A DOE spokeswoman, Melody Meyer, told me that closing the school is in fact in the community’s best interest, because it wasn’t moving its students toward graduation at an acceptable pace.

Just about 40 percent of ninth-graders last year earned 10 or more credits, the number considered necessary for students to be on pace to graduation, according to the school’s 2007-2008 progress report; just over 50 percent of tenth-graders earned that many credits. Because the high school has not yet generated a graduation rate, it did not receive a letter grade on its progress report. Students did outperform their peers at schools the DOE considers similar to Agnes Humphrey on math and science Regents exams, the report indicates.

School officials rarely allow students to transfer into a new high school during the middle of their four years. But Agnes Humphrey students will be encouraged to transfer, and an official at the DOE’s enrollment office will help each of the high school’s approximately 80 students find a new school, Meyer said.

“Not a lot of schools grant transfers, but this is not a lot of students, and this is a unique situation,” Meyer said.

So far, students haven’t learned when this process will begin, or how they will be assigned to schools for next year, LaSalle said.

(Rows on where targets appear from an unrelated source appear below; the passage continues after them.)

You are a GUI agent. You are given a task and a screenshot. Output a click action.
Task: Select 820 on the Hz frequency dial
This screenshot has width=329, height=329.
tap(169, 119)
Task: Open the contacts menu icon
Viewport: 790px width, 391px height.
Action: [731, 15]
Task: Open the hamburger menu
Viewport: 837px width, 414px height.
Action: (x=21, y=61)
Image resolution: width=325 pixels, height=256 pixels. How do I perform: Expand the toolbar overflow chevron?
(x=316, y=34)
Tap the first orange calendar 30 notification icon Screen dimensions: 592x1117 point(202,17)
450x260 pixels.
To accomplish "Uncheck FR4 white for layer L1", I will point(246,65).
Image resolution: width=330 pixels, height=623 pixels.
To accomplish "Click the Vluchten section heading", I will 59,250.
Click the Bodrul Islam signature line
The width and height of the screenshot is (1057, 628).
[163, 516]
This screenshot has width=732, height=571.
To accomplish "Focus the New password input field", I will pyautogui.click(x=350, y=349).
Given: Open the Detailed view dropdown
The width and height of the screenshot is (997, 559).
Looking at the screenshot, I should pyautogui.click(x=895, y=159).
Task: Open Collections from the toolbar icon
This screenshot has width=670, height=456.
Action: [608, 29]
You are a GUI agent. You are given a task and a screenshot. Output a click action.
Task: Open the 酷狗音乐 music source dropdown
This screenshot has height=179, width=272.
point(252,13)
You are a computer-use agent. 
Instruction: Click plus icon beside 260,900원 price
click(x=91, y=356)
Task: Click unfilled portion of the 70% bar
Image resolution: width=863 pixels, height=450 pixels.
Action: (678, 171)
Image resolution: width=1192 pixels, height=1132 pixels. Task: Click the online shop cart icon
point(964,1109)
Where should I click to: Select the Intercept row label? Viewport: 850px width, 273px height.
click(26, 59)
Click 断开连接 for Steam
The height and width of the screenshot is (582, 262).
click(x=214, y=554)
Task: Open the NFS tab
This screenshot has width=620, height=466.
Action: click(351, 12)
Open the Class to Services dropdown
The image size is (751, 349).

For now, members of the school community must carry on with high school while dealing with the disruptive news they received this week.

“The students feel as though they have been trying so hard, and now they are just going to be sent away, without even getting the chance to try to graduate from a school that some of them have been in for almost 10 years,” a teacher wrote in an e-mail to GothamSchools on Tuesday.

LaSalle said that since receiving the news about her school on Monday night, her daughter has been stressed out and distracted from her schoolwork.

“Instead of thinking about a college she’s got to think about a high school,” LaSalle said.